I learned about being judged by the company I kept early during my stint as a vice president. Initially, I inherited a group of individuals who were already administering the clinical research infrastructure—the IRB, the Clinical Research Committee, and MD Anderson’s regulatory dealings with the FDA. It was not until well into my second year on the job that I realized my effectiveness was being compromised by the people I inherited. Their lackluster performance was the reason I got my job in the first place. Had the clinical research infrastructure been serving the needs of the faculty as well as securing compliance with the Code of Federal Regulations as it applies to human subjects research, there wouldn’t have been a need to overhaul the office by the Vice President for Patient Care, David Hohn and the Vice President of Research, Fred Becker.

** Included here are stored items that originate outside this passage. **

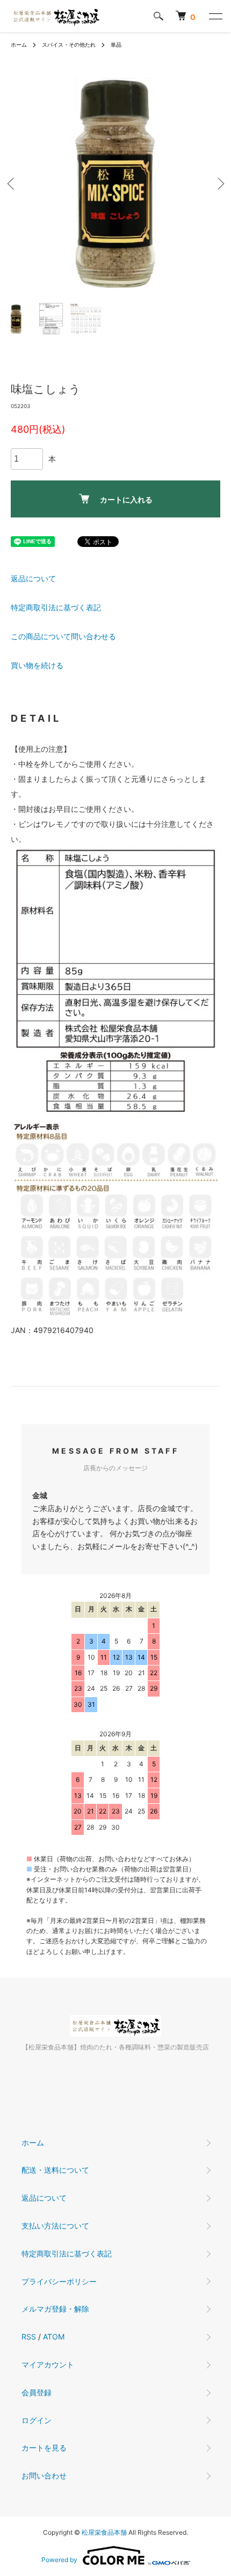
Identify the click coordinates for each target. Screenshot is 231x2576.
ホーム (19, 44)
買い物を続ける (37, 665)
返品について (33, 578)
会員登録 (36, 2392)
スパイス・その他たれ (69, 44)
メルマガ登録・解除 (55, 2308)
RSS (28, 2336)
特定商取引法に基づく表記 (56, 607)
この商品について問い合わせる (63, 636)
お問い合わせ (44, 2475)
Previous (12, 184)
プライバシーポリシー (59, 2281)
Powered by (59, 2560)
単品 (116, 44)
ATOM (53, 2336)
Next (219, 184)
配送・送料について (55, 2169)
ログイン (36, 2420)
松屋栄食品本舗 (104, 2532)
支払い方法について (55, 2225)
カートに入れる (126, 499)
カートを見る (44, 2447)
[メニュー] (215, 16)
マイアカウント (47, 2364)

It was when I made my best hire ever, Dr. Carleen Brunelli, and she took control of the infrastructure, that we started to improve. Most of those remaining were fired or left. Then she began the process of staffing the office and teaching me how to be a better manager and leader. One department within the office at a time, she found an exemplary individual (almost all women over the seven years we were at this together) to manage a crucial area of research infrastructure, from grants, to animals, to clinical research compliance. Interestingly, all of these individuals have left MD Anderson, many for way better jobs including Dr. Brunelli herself.

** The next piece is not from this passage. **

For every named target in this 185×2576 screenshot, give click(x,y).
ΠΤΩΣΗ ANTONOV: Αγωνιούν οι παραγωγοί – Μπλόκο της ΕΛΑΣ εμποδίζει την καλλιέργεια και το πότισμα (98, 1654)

Did we make mistakes in hiring? We did and moved to correct them as fast as HR would let us. But whatever effectiveness we brought to the management of the research infrastructure I attribute to Carleen and the company I kept, the company she hired.

I have lately been through a few instances of trying to help faculty being crushed by the MD Anderson system. What has been so striking to me in my failure to accomplish anything is the lack of competent leaders around President Pisters when it comes to matters involving the faculty.  If they had been good at their jobs, the individuals being bullied would have been helped instead of being harassed.

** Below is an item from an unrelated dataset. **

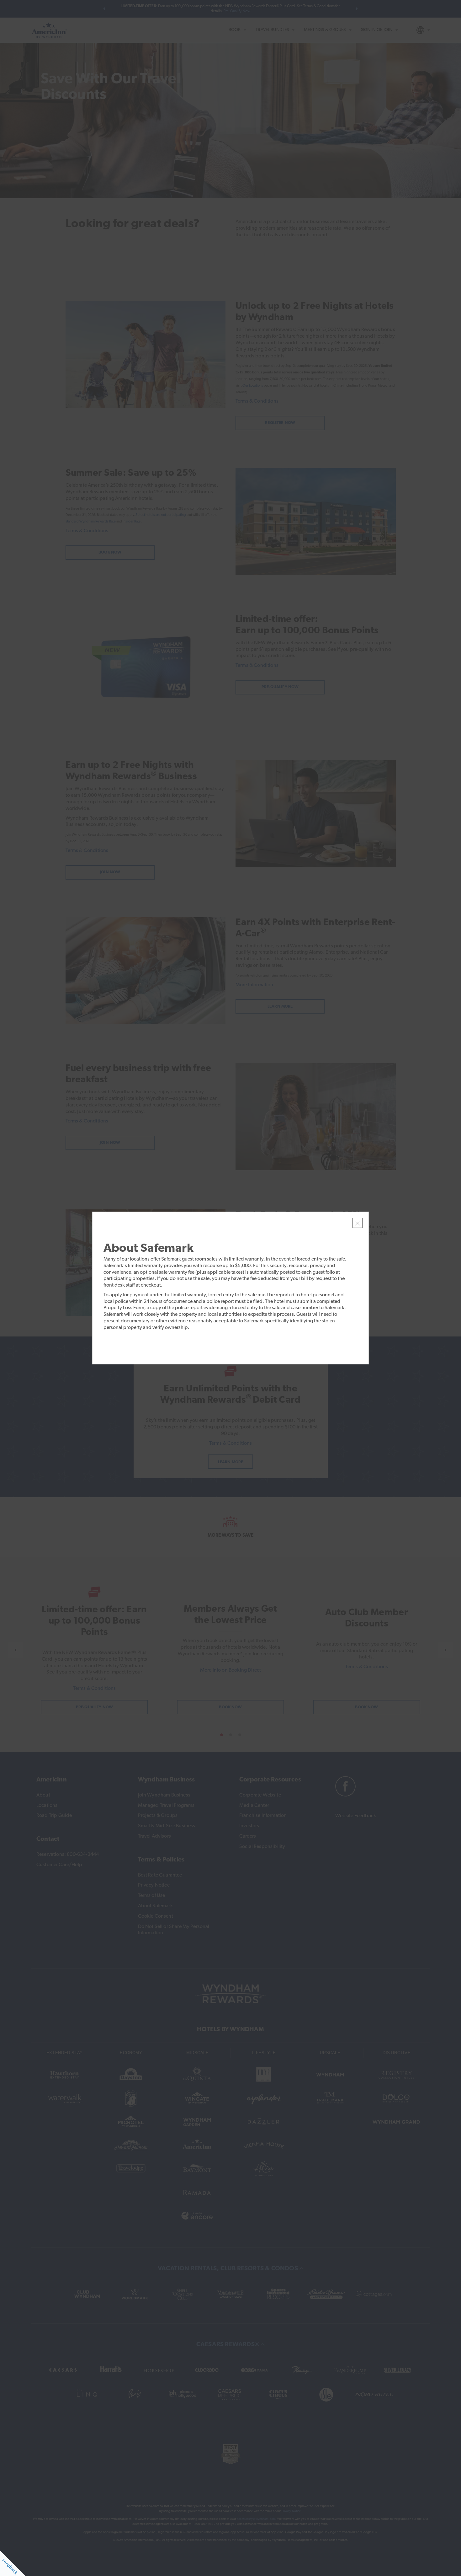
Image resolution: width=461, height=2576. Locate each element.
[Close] (357, 1223)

What I encountered in trying to assist young faculty was lawyers and administrators who believe their main job is not service to the faculty but protecting the president and/or the institution from bad press or financial exposure. To fulfill those goals, they allow academic leadership in the form of Division Heads and department chairs to ride roughshod over junior faculty.

President Trump, myself, and Dr. Pisters were all going to be judged as to their effectiveness in serving their constituents by the company they keep.

Currently, President Trump is keeping company with those who will do what he says rather than wisely advise him.

I was taught by my Associate Vice President the importance of finding the best possible people as the company I kept if I was to be seen as able and serving the faculty.

President Pisters seems to surround himself, much like President Trump, with people who will massage his ego, but get little done. They are not qualified to fulfill their job description on paper, but great at acquiescing to what Pisters wants.

You will be judged by the company you keep, a phrase often attributed to Aesop. Ignoring this precept can block your path to success.

Both President Trump and President Pisters would be wise to make some changes in those around them. Will either be trading up?